**Exercise input**
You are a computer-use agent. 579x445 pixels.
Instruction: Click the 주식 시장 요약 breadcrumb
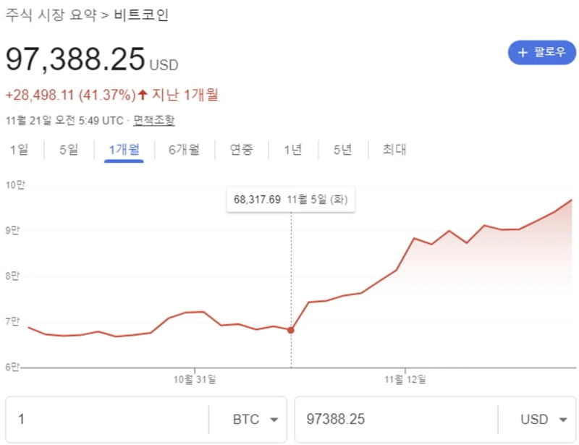coord(49,15)
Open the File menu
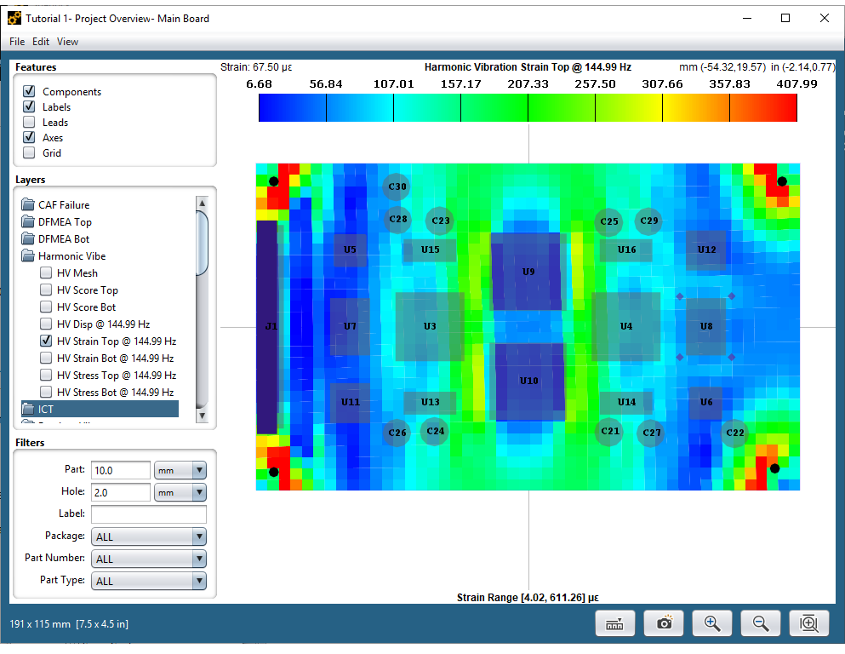 (16, 41)
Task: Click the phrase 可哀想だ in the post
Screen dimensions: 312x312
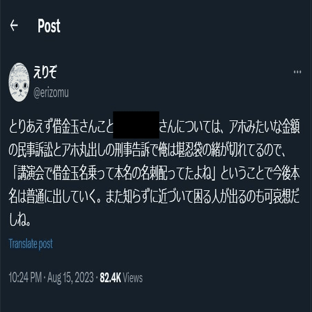Action: pyautogui.click(x=282, y=197)
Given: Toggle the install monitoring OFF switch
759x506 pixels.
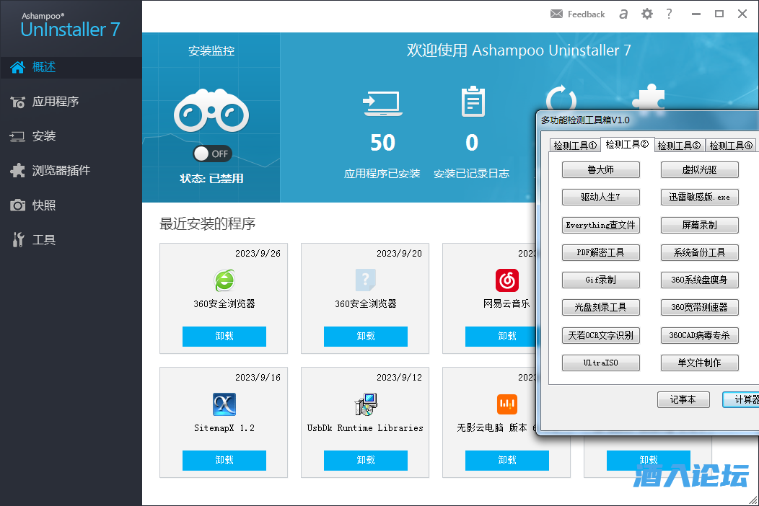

**Task item**
Working from the material above, transcribe it exactly while omitting pictures.

**Solution to the exercise**
You are a computer-use agent. 579x445 pixels.
Instruction: Click the 주식 시장 요약 breadcrumb
coord(49,15)
Open the File menu
 (16, 41)
Task: Click the phrase 可哀想だ in the post
Screen dimensions: 312x312
Action: pyautogui.click(x=282, y=197)
Given: Toggle the install monitoring OFF switch
759x506 pixels.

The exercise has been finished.